── Passage ──

These warnings noted that along with massive, indiscriminate violence, Israeli leaders make no secret of their desire to destroy the Palestinian people.

Defense minister Yoav Gallant referred to Palestinians as “human animals” when he announced that Israel was laying a starvation siege on Gaza, cutting off water, food, electricity, medicine and fuel.

Justifying Israel’s slaughter campaign, Isaac Herzog, Israel’s president, indicated that all 2.3 million people in Gaza – half of them children – were guilty and marked for death.

“It’s an entire nation out there that is responsible,” Herzog said. “It’s not true, this rhetoric about civilians not aware, not involved, it’s absolutely not true.”

Herzog suggested that Palestinians in Gaza had only themselves to blame because they failed to rise up and overthrow Hamas.

And perhaps most notoriously, Benjamin Netanyahu, the Israeli prime minister, likened the Palestinian people to Amalek, an enemy of the biblical Israelites.

In the Bible, God commands, “Now go and attack Amalek, and utterly destroy all that they have, and do not spare them. But kill both man and woman, infant and nursing child, ox and sheep, camel and donkey.”

That does appear to be the Israeli army’s operating manual.

A mandate to sound an “early warning”

Writing in The New York Times on 10 November, Omer Bartov, an Israeli professor of Holocaust and genocide studies at Brown University, stated that “In justifying the assault, Israeli leaders and generals have made terrifying pronouncements that indicate a genocidal intent.”

───
── Source material ──

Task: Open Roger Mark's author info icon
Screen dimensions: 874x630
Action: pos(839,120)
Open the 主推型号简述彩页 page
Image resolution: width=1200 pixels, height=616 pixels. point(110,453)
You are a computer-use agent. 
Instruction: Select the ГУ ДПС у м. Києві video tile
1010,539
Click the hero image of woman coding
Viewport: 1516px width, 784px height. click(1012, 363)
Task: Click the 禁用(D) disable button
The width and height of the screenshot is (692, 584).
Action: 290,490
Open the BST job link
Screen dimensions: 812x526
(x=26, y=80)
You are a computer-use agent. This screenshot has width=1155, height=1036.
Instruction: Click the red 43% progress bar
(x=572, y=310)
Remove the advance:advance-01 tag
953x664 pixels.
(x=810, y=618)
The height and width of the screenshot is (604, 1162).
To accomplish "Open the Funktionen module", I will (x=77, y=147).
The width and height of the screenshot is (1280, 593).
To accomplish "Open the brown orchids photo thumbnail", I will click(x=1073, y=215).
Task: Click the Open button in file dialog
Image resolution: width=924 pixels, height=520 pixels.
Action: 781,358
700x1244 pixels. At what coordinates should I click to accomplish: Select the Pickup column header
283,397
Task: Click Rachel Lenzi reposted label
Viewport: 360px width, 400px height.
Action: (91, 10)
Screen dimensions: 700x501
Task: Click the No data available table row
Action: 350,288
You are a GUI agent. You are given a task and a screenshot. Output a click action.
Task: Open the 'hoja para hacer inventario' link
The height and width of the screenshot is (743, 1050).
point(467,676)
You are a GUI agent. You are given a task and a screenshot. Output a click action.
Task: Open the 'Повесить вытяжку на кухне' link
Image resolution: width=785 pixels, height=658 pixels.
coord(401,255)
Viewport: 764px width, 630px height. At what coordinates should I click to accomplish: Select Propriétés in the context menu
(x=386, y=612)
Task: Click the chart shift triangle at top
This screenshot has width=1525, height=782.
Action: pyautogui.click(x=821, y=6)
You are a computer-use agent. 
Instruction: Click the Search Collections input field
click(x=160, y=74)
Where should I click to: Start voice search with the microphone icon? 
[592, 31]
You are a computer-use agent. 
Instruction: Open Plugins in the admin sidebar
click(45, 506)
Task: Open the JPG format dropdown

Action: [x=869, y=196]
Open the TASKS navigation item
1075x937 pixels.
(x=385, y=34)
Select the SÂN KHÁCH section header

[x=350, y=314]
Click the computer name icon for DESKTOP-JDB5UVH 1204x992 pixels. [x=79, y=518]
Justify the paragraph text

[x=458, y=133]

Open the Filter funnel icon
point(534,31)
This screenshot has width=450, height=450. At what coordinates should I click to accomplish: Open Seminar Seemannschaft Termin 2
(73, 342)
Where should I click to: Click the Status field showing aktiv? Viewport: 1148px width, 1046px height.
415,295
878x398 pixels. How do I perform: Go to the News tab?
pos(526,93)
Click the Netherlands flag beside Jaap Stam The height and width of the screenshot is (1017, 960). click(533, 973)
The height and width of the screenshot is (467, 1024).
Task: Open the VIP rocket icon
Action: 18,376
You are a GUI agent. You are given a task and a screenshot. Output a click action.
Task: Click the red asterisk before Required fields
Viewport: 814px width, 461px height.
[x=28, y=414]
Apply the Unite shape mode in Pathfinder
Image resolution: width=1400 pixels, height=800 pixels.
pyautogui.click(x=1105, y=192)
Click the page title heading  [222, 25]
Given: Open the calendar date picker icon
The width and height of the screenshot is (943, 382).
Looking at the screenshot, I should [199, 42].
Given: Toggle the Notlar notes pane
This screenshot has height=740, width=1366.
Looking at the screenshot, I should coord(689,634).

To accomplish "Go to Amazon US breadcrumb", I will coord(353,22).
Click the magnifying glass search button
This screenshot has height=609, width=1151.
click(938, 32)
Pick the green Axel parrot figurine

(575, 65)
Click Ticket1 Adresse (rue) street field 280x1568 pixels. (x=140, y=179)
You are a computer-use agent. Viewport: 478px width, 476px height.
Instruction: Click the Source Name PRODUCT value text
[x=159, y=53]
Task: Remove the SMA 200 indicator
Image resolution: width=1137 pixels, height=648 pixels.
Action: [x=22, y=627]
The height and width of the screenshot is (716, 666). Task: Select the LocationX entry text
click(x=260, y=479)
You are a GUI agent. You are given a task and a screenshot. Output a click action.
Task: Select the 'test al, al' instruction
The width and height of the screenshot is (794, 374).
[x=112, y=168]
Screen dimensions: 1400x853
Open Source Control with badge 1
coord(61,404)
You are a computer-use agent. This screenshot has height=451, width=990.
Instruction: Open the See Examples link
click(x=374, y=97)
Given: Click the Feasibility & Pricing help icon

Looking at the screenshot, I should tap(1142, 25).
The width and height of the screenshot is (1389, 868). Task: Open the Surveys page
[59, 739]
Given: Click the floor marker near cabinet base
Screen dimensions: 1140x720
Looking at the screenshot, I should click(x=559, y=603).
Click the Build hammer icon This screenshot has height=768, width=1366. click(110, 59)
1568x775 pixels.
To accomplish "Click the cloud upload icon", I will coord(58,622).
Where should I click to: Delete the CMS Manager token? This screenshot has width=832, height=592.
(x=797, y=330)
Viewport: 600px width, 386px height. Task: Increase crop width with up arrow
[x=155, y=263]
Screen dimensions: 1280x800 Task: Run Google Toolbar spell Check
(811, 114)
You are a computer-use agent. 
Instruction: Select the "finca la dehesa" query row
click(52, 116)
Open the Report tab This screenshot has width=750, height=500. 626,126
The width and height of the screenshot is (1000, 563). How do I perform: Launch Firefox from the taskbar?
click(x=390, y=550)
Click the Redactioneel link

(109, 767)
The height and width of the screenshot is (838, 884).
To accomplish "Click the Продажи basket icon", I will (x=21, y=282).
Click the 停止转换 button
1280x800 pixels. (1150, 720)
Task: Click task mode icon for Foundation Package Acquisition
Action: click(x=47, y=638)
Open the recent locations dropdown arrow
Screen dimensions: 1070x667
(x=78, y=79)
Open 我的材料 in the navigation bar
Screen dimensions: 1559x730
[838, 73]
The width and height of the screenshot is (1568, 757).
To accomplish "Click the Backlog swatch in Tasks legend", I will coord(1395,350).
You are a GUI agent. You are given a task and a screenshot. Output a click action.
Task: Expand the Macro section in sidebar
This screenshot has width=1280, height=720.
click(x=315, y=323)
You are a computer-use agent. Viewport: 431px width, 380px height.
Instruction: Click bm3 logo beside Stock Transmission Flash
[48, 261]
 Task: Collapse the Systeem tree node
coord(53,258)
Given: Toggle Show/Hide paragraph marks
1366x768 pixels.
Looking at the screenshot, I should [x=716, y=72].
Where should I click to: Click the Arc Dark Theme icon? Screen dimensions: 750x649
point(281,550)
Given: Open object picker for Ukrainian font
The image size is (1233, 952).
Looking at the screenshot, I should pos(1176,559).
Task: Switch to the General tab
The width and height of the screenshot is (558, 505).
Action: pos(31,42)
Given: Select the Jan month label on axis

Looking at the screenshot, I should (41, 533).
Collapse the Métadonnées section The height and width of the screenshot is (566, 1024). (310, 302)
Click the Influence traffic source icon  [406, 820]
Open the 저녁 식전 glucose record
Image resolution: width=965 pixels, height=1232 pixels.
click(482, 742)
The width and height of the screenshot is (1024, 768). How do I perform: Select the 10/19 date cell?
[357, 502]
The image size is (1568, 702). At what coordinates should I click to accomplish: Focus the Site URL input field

───

• Exercise aim
Retype the text about Israeli leaders' statements on Gaza, starting at "These warnings noted" and ending at "marked for death.".

• Exercise response
These warnings noted that along with massive, indiscriminate violence, Israeli leaders make no secret of their desire to destroy the Palestinian people.

Defense minister Yoav Gallant referred to Palestinians as “human animals” when he announced that Israel was laying a starvation siege on Gaza, cutting off water, food, electricity, medicine and fuel.

Justifying Israel’s slaughter campaign, Isaac Herzog, Israel’s president, indicated that all 2.3 million people in Gaza – half of them children – were guilty and marked for death.